A simple approach to the Cauchy problem for complex Ginzburg–Landau equations by compactness methods

This paper is concerned with the Cauchy problem (CGL) in L2(RN) for complex Ginzburg–Landau equations with Laplacian Δ and nonlinear term |u|q−2u multiplied by the complex coefficients λ+iα and κ+iβ, respectively (q⩾2, λ>0, κ>0, α,β∈R). The global existence of strong solutions to (CGL) is established without any upper restriction on q⩾2 but with some restriction on α/λ and β/κ. The result corresponds to Ginibre and Velo (1996) [3, Proposition 5.1], which is technically proved by combining convolution (regularizing) methods with compactness (localizing) methods, while our proof here is fairly simplified.

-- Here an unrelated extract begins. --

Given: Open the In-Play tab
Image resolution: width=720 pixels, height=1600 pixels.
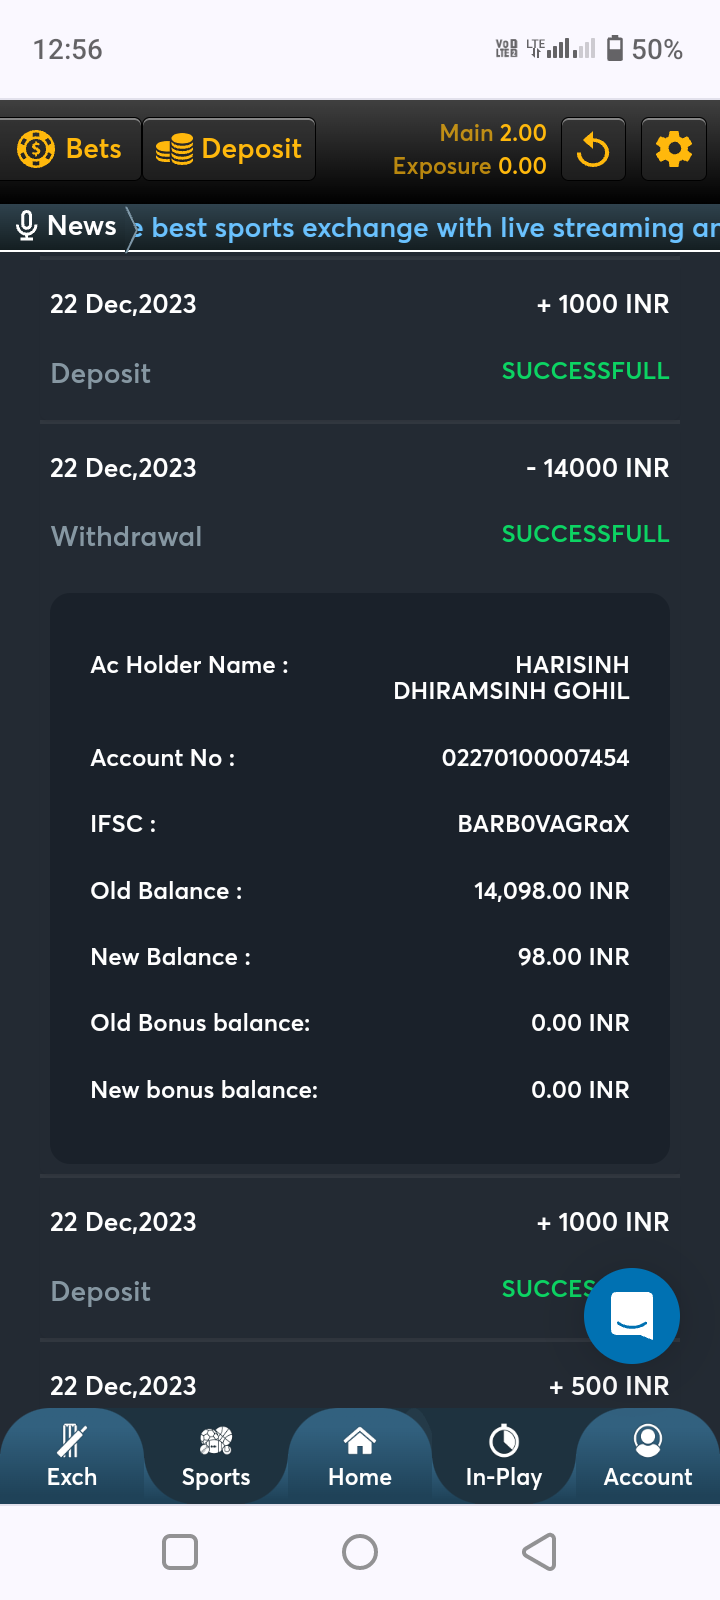Looking at the screenshot, I should pyautogui.click(x=504, y=1457).
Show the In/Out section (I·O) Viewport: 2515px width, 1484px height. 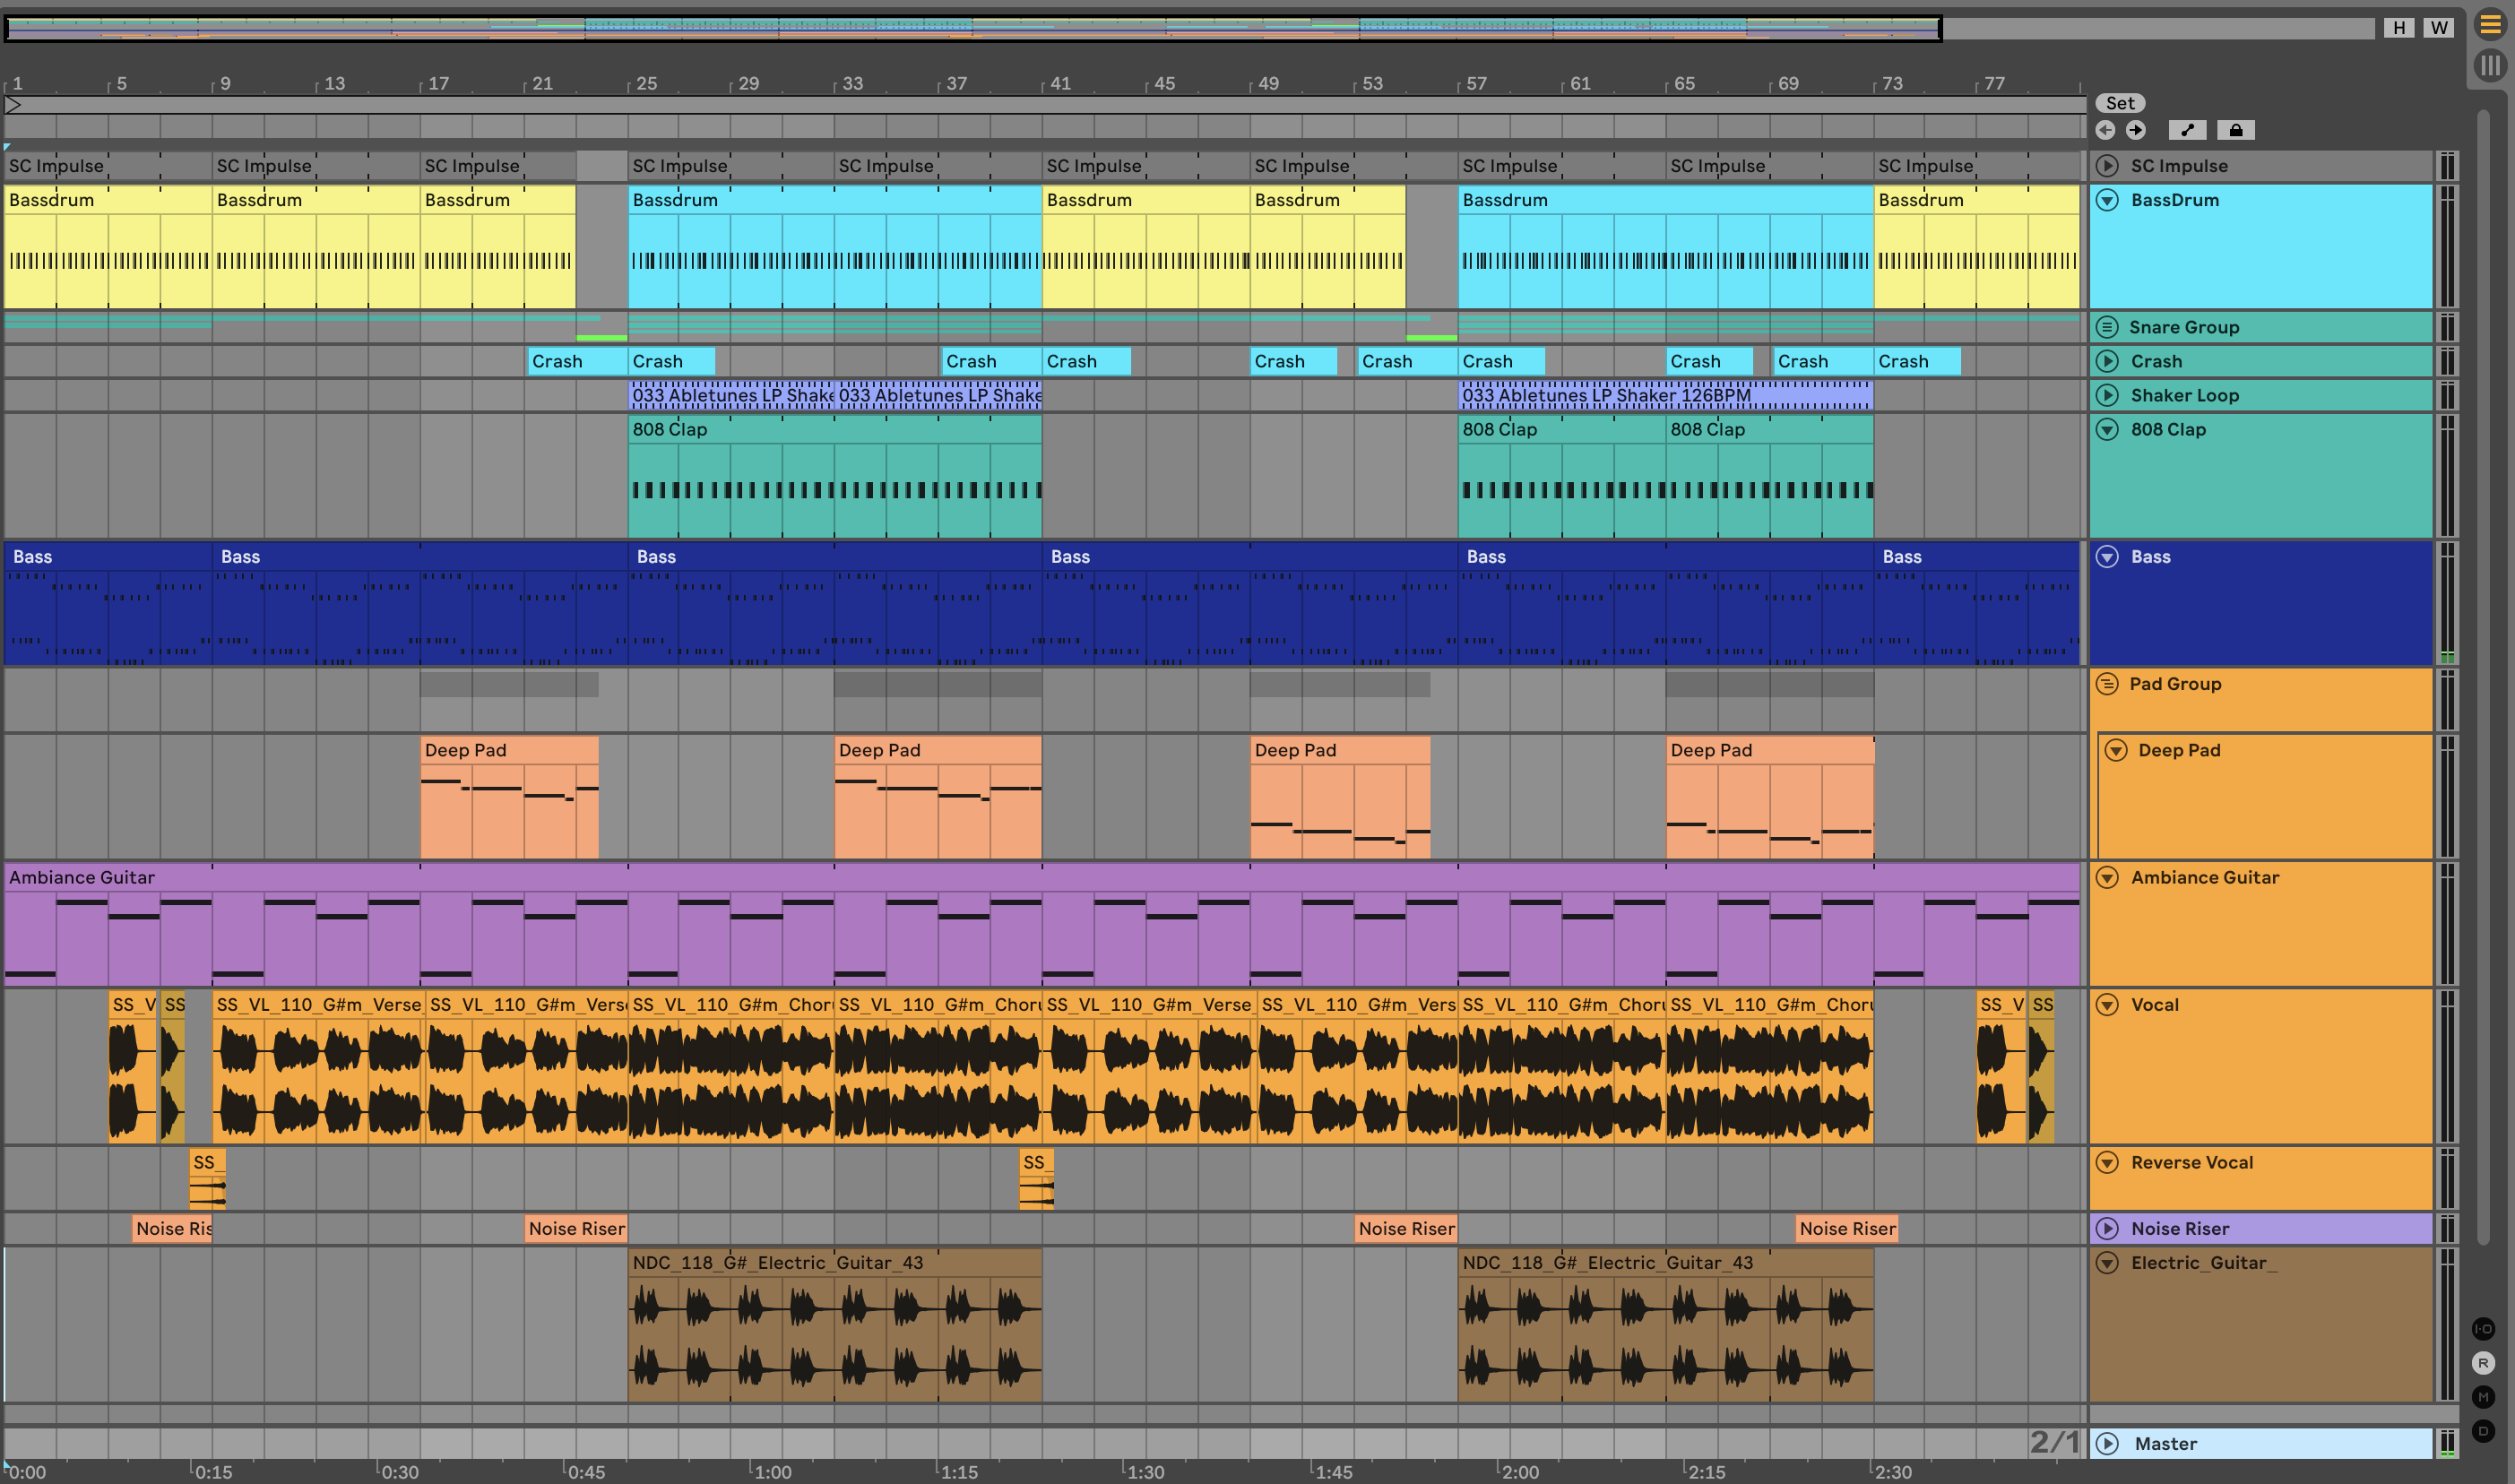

The key to our proof is the Cauchy problem (CGL)R which is (CGL) with Δ replaced with Δ−VR, where VR(x):=(|x|−R)2 (|x|>R), VR(x):=0 (|x|⩽R). The solvability of (CGL)R is a direct consequence of Okazawa and Yokota (2002) [16, Theorem 4.1], . Taking the limit of global strong solutions to (CGL)R as R→∞ yields a global strong solution to (CGL). The result gives also an unbounded version of Okazawa and Yokota (2002) [16, Theorem 1.1 with p=2] for the initial–boundary value problem on bounded domains.